Cut 'em with a knife. Don’t just munch on them. Also. Grenades.
Here’s a recipe I’ve been using. It’s from the New England Yankee Cookbook, published in 1933.
Take a half-gallon of sweet cider and reduce it by half in a soup pot. Fill the pot with peeled, sliced apples, turn heat down to low, cook as long as you can stand it, stirring frequently.
Every single person who has tasted this says it’s the best applesauce they’ve ever tasted.
Also, my experience is that if your apple is mushy straight off the tree, that’s not going to magically change. Will probably get mushier. Pick em now.

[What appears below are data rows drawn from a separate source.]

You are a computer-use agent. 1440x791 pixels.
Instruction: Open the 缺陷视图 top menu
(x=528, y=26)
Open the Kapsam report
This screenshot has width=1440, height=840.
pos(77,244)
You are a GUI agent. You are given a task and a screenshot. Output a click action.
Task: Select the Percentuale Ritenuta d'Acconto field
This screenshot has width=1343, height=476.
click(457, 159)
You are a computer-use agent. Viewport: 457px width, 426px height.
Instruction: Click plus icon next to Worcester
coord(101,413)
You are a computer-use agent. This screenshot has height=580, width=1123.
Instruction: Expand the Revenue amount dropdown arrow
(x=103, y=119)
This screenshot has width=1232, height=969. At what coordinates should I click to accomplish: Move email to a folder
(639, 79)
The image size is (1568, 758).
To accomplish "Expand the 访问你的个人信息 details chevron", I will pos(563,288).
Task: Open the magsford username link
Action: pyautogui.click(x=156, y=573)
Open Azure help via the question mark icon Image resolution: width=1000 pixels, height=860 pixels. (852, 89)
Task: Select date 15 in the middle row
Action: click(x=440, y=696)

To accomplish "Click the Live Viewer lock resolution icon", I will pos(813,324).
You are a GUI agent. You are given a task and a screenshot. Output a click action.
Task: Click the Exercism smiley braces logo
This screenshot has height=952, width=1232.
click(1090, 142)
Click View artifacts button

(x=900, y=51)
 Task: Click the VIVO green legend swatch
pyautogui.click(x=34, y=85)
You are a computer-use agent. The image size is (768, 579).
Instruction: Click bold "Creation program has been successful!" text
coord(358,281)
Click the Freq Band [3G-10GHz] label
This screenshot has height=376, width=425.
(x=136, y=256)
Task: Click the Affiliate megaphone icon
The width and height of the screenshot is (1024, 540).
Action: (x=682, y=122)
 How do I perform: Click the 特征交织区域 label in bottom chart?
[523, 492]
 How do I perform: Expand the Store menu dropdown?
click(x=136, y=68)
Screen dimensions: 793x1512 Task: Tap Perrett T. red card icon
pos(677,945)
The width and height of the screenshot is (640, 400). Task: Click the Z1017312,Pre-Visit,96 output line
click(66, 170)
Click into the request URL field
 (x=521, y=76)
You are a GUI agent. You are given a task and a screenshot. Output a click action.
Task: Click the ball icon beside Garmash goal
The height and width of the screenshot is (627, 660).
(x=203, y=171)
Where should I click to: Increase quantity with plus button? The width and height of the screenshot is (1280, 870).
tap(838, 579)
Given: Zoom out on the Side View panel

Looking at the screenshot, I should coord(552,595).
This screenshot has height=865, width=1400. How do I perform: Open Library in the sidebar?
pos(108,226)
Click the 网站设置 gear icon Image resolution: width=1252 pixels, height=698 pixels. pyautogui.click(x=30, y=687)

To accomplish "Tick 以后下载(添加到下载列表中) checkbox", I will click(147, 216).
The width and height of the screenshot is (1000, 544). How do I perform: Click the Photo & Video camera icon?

I just picked an egg-basket full. How many is that? Half a bushel, maybe? I picked them, then I had regrets. By volume, that’s more applesauce than my family is used to eating in a year.
Didn’t stop me from putting them through the peeler/corer/slicer till my rotator cuff complained. They’re simmering in my big stock pot right now, with plenty of cinnamon. Will sweeten to taste after they’re cooked.
I wish we hadn’t given away our food dehydrator. I have the BEST recipe for dried-apple cake.
For one, if you have an oven you can still dehydrate them and two, you can always freeze slices for making applesauce or pies in the winter. I’m hopefully going to get overwhelmed w/ apples from my neighbor’s Ginger Gold tree very soon and I’ll be putting up most of them some way.
Your apple tree may alternate and not bear much next year. Do you recall if it bore much last year? Can you share a picture of an apple from your tree? If you’re in the South it sounds like you have a Lodi.
The larger ones had a distinct “Delicious”-type shape, with little feet on the bottoms. Some sources say that the green parts should turn yellowish if they’re ripe, but these are still green, green, green. The seeds are brown and there were a few unblemished windfalls, so I think it was time.
We are in the Puget Sound area, so not south at all.
We didn’t get any sound apples from it last year. Plenty of wormy windfalls. My husband has pruned it since then, though, and apples from the pruned parts are twice as big as the others.
Those are happy, beautiful apples! I can see the feet for sure. What color is the flesh? They remind me the most of Gala, which are a Delicious cross. Have a glance at the beauties on this list.
Flesh is pure white and oxidizes very quickly. There is a pronounced “floury” texture, though they aren’t mealy at all. The applesauce I made yesterday is fantastic–it has real heft to it, if that makes sense.
Gala apples are my go-to storebought variety. These have a very different texture.